*所给文本*:
────────────────
1.题目描述

Given two words (start and end), and a dictionary, find all shortest transformation sequence(s) from start to end, such that:

 

Only one letter can be changed at a time

Each intermediate word must exist in the dictionary

For example,

 

Given:

start = "hit"

end = "cog"

dict = ["hot","dot","dog","lot","log"]

 

Return

 

  [

    ["hit","hot","dot","dog","cog"],

    ["hit","hot","lot","log","cog"]

  ]

2.解题思路

我一看到这个题目就觉得类似于最小生成树,应该用贪心算法来做,贪心算法的思路如下:

       从start串出发,找出一次变换可以得到的string串的集合S1,如果集合S1中包含有end串,那么搜索结束,否则,搜索两步之内能到达的串的集合S2,同样判断两步之内能到达的串集合中是否有end串,以此类推,最终找到最短路径。另外,路径保存需要单独设置一个数据结构,

最终算法描述如下(类最小生成树):

  1. 将字典dict中的所有字符串分为左右两侧,一侧为leftside=start(实际编码不需存储),一侧为rightside=(dict-start),当前距start最远的节点,比如说从start i 步之内可达的节点集合curStep = start (因为初始是0步可达)。
  2. 计算nextStep,也就是 i+1 步可达的字符串集合,最简单的思路就是下面的思路,遍历curStep 遍历rightside,逐个比较,必然能找到nextStep,找到nextStep之后curStep 变成了nextStep,将nextStep 中的字符串从rightside里面抹去,nextStep清空继续寻找直至找到的nextStep或rightside为空(表示没有路径到end),或者end被发现。

于是有了下面的这份代码:

class Solution {

public:

    vector<vector<string> > findLadders(string start, string end, unordered_set<string> &dict) {

        // end typing your C/C++ solution below

        // DO NOT write int main() function

        //areslipan@163.com

 

        map<string,vector<string> > path;

 

        unordered_set<string>leftside;

        unordered_set<string>rightside=dict;

        rightside.insert(start);

        rightside.insert(end);

 

        leftside.insert(start);

        rightside.erase(start);

 

        unordered_set<string>curStep;

        unordered_set<string>nextStep;

        curStep.insert(start);

        while(curStep.find(end)==curStep.end()&&!rightside.empty())

        {

            

            unordered_set<string>::iterator iter_us_cur;

            unordered_set<string>::iterator iter_us_right;

 

            for(iter_us_cur=curStep.begin();iter_us_cur!=curStep.end();++iter_us_cur)
────────────────
*任务说明*:
- A) 判断下列陈述是否符合这篇单词变换题解，逐条答"是"或"否"，并一字不差地引用文中起决定作用的语句：(i) 每次只能改变一个字母；(ii) 作者认为这道题应该用深度优先搜索来做；(iii) 初始时 curStep 中只有 start。
- B) 把这篇单词变换题解中的句子"Each intermediate word must exist in the dictionary"译成中文。

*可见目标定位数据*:
────────────────
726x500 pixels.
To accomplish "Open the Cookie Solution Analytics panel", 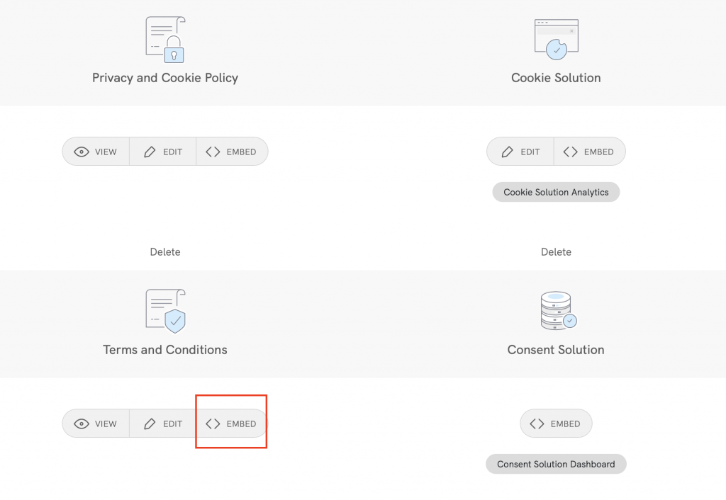I will 556,192.
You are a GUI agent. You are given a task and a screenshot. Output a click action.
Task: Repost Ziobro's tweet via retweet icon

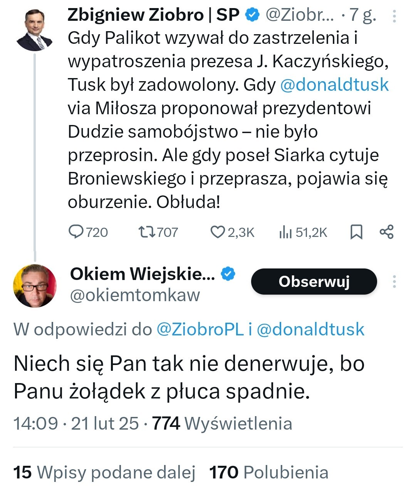coord(147,232)
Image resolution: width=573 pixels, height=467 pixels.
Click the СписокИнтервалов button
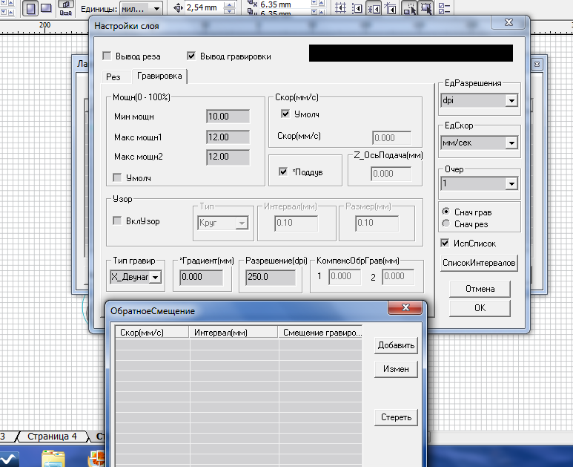coord(480,263)
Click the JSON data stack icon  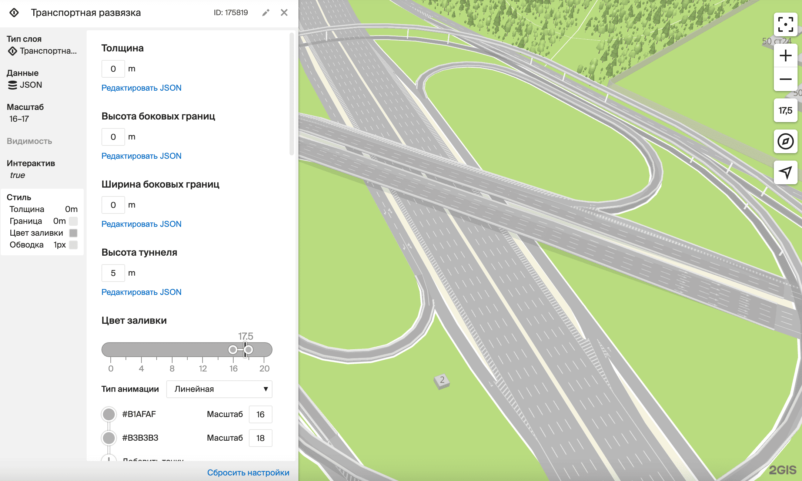(13, 85)
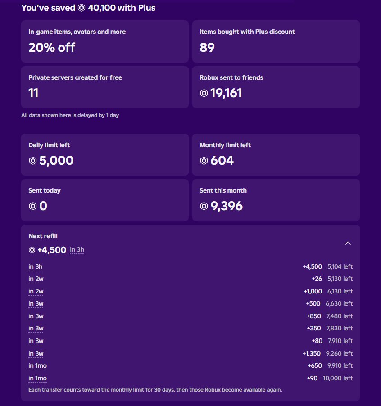Click 'in 1mo' timestamp for +650 refill
Viewport: 381px width, 406px height.
[37, 365]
────────────────
*逐题答案*:
- A)
(i) 是。"Only one letter can be changed at a time"
(ii) 否。"应该用贪心算法来做"
(iii) 是。"curStep = start (因为初始是0步可达)"

- B) 每个中间单词都必须存在于字典中。